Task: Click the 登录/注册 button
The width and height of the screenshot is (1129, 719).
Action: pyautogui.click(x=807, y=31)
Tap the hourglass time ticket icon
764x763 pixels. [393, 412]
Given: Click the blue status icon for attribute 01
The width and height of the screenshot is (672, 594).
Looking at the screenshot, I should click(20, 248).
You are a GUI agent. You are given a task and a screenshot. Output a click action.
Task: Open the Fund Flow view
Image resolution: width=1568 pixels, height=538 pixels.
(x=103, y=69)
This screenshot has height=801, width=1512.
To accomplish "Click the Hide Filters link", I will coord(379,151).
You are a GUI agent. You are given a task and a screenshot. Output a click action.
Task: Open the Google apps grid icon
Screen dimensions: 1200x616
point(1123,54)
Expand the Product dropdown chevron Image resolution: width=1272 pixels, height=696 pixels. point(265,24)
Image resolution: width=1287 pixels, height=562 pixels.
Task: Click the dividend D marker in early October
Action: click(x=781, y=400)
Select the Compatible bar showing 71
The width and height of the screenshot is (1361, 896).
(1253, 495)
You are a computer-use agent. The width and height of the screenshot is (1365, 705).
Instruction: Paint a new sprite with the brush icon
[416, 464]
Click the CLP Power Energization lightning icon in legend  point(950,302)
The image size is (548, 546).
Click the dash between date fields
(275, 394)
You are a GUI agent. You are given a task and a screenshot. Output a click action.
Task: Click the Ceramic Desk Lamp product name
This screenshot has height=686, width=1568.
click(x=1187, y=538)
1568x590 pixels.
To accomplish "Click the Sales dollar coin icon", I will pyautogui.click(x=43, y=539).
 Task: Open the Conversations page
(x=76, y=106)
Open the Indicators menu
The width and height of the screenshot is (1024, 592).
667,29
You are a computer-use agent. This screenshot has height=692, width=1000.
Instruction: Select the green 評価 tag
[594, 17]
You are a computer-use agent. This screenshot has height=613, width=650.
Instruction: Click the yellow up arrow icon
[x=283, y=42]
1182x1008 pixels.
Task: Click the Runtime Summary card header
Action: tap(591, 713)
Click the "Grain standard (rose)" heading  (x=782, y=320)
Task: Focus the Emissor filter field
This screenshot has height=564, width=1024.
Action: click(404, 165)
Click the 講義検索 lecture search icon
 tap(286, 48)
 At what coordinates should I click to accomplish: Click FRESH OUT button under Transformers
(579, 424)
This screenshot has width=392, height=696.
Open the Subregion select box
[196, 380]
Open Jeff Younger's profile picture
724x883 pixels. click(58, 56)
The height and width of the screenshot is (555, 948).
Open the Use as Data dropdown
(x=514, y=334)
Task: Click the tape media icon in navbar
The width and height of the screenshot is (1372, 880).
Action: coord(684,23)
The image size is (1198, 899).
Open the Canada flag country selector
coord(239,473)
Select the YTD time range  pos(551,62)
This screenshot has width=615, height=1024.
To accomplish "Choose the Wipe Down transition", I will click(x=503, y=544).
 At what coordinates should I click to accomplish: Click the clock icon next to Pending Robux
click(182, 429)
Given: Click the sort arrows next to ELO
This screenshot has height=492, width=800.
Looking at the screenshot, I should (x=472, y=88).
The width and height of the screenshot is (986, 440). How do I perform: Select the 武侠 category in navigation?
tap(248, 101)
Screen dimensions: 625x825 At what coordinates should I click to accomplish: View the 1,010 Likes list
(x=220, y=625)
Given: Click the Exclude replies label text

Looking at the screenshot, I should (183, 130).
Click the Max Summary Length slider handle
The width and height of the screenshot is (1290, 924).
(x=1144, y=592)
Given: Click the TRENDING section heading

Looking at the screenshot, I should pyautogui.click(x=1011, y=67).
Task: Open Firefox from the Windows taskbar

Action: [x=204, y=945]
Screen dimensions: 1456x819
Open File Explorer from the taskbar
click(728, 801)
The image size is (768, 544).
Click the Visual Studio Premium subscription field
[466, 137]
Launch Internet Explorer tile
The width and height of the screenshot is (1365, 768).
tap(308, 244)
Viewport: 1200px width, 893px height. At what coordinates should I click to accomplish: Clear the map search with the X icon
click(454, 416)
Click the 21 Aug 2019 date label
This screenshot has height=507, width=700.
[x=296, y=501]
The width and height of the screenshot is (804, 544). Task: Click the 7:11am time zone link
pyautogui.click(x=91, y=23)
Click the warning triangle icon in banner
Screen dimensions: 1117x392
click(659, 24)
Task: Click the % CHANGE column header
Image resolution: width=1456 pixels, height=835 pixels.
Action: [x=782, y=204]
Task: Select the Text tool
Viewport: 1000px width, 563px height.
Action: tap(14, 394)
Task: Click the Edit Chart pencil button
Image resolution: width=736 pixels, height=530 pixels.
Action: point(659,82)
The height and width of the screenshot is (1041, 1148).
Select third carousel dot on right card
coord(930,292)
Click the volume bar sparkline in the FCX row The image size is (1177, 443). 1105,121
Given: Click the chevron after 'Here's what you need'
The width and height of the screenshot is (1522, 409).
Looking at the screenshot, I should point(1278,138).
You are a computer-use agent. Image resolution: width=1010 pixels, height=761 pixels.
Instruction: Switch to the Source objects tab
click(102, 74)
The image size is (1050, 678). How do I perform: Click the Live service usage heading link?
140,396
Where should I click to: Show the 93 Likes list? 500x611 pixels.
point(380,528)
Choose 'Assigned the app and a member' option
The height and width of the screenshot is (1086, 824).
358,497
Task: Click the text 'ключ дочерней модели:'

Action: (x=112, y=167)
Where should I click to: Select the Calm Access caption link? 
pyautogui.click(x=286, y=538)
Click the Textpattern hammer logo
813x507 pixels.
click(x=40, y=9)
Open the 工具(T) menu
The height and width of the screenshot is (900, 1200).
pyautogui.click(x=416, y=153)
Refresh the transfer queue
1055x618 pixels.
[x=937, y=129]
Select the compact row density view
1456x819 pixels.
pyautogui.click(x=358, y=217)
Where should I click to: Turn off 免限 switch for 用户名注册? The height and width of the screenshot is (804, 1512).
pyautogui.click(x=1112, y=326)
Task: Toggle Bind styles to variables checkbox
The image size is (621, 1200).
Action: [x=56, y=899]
= = = = = = =
• AIM OF THE TASK
An exact copy of every line above is needed.

• ANSWER BOX
Task: Click the 登录/注册 button
The width and height of the screenshot is (1129, 719).
Action: pyautogui.click(x=807, y=31)
Tap the hourglass time ticket icon
764x763 pixels. [393, 412]
Given: Click the blue status icon for attribute 01
The width and height of the screenshot is (672, 594).
Looking at the screenshot, I should click(20, 248).
You are a GUI agent. You are given a task and a screenshot. Output a click action.
Task: Open the Fund Flow view
Image resolution: width=1568 pixels, height=538 pixels.
(x=103, y=69)
This screenshot has height=801, width=1512.
To accomplish "Click the Hide Filters link", I will coord(379,151).
You are a GUI agent. You are given a task and a screenshot. Output a click action.
Task: Open the Google apps grid icon
Screen dimensions: 1200x616
point(1123,54)
Expand the Product dropdown chevron Image resolution: width=1272 pixels, height=696 pixels. point(265,24)
Image resolution: width=1287 pixels, height=562 pixels.
Task: Click the dividend D marker in early October
Action: click(x=781, y=400)
Select the Compatible bar showing 71
The width and height of the screenshot is (1361, 896).
(1253, 495)
You are a computer-use agent. The width and height of the screenshot is (1365, 705).
Instruction: Paint a new sprite with the brush icon
[416, 464]
Click the CLP Power Energization lightning icon in legend  point(950,302)
The image size is (548, 546).
Click the dash between date fields
(275, 394)
You are a GUI agent. You are given a task and a screenshot. Output a click action.
Task: Click the Ceramic Desk Lamp product name
This screenshot has height=686, width=1568.
click(x=1187, y=538)
1568x590 pixels.
To accomplish "Click the Sales dollar coin icon", I will pyautogui.click(x=43, y=539).
 Task: Open the Conversations page
(x=76, y=106)
Open the Indicators menu
The width and height of the screenshot is (1024, 592).
667,29
You are a computer-use agent. This screenshot has height=692, width=1000.
Instruction: Select the green 評価 tag
[594, 17]
You are a computer-use agent. This screenshot has height=613, width=650.
Instruction: Click the yellow up arrow icon
[x=283, y=42]
1182x1008 pixels.
Task: Click the Runtime Summary card header
Action: tap(591, 713)
Click the "Grain standard (rose)" heading  (x=782, y=320)
Task: Focus the Emissor filter field
This screenshot has height=564, width=1024.
Action: click(404, 165)
Click the 講義検索 lecture search icon
 tap(286, 48)
 At what coordinates should I click to accomplish: Click FRESH OUT button under Transformers
(579, 424)
This screenshot has width=392, height=696.
Open the Subregion select box
[196, 380]
Open Jeff Younger's profile picture
724x883 pixels. click(58, 56)
The height and width of the screenshot is (555, 948).
Open the Use as Data dropdown
(x=514, y=334)
Task: Click the tape media icon in navbar
The width and height of the screenshot is (1372, 880).
Action: coord(684,23)
The image size is (1198, 899).
Open the Canada flag country selector
coord(239,473)
Select the YTD time range  pos(551,62)
This screenshot has width=615, height=1024.
To accomplish "Choose the Wipe Down transition", I will click(x=503, y=544).
 At what coordinates should I click to accomplish: Click the clock icon next to Pending Robux
click(182, 429)
Given: Click the sort arrows next to ELO
This screenshot has height=492, width=800.
Looking at the screenshot, I should (x=472, y=88).
The width and height of the screenshot is (986, 440). How do I perform: Select the 武侠 category in navigation?
tap(248, 101)
Screen dimensions: 625x825 At what coordinates should I click to accomplish: View the 1,010 Likes list
(x=220, y=625)
Given: Click the Exclude replies label text

Looking at the screenshot, I should (183, 130).
Click the Max Summary Length slider handle
The width and height of the screenshot is (1290, 924).
(x=1144, y=592)
Given: Click the TRENDING section heading

Looking at the screenshot, I should pyautogui.click(x=1011, y=67).
Task: Open Firefox from the Windows taskbar

Action: [x=204, y=945]
Screen dimensions: 1456x819
Open File Explorer from the taskbar
click(728, 801)
The image size is (768, 544).
Click the Visual Studio Premium subscription field
[466, 137]
Launch Internet Explorer tile
The width and height of the screenshot is (1365, 768).
tap(308, 244)
Viewport: 1200px width, 893px height. At what coordinates should I click to accomplish: Clear the map search with the X icon
click(454, 416)
Click the 21 Aug 2019 date label
This screenshot has height=507, width=700.
[x=296, y=501]
The width and height of the screenshot is (804, 544). Task: Click the 7:11am time zone link
pyautogui.click(x=91, y=23)
Click the warning triangle icon in banner
Screen dimensions: 1117x392
click(659, 24)
Task: Click the % CHANGE column header
Image resolution: width=1456 pixels, height=835 pixels.
Action: [x=782, y=204]
Task: Select the Text tool
Viewport: 1000px width, 563px height.
Action: tap(14, 394)
Task: Click the Edit Chart pencil button
Image resolution: width=736 pixels, height=530 pixels.
Action: point(659,82)
The height and width of the screenshot is (1041, 1148).
Select third carousel dot on right card
coord(930,292)
Click the volume bar sparkline in the FCX row The image size is (1177, 443). 1105,121
Given: Click the chevron after 'Here's what you need'
The width and height of the screenshot is (1522, 409).
Looking at the screenshot, I should point(1278,138).
You are a computer-use agent. Image resolution: width=1010 pixels, height=761 pixels.
Instruction: Switch to the Source objects tab
click(102, 74)
The image size is (1050, 678). How do I perform: Click the Live service usage heading link?
140,396
Where should I click to: Show the 93 Likes list? 500x611 pixels.
point(380,528)
Choose 'Assigned the app and a member' option
The height and width of the screenshot is (1086, 824).
358,497
Task: Click the text 'ключ дочерней модели:'

Action: (x=112, y=167)
Where should I click to: Select the Calm Access caption link? 
pyautogui.click(x=286, y=538)
Click the Textpattern hammer logo
813x507 pixels.
click(x=40, y=9)
Open the 工具(T) menu
The height and width of the screenshot is (900, 1200).
pyautogui.click(x=416, y=153)
Refresh the transfer queue
1055x618 pixels.
[x=937, y=129]
Select the compact row density view
1456x819 pixels.
pyautogui.click(x=358, y=217)
Where should I click to: Turn off 免限 switch for 用户名注册? The height and width of the screenshot is (804, 1512).
pyautogui.click(x=1112, y=326)
Task: Toggle Bind styles to variables checkbox
The image size is (621, 1200).
Action: [x=56, y=899]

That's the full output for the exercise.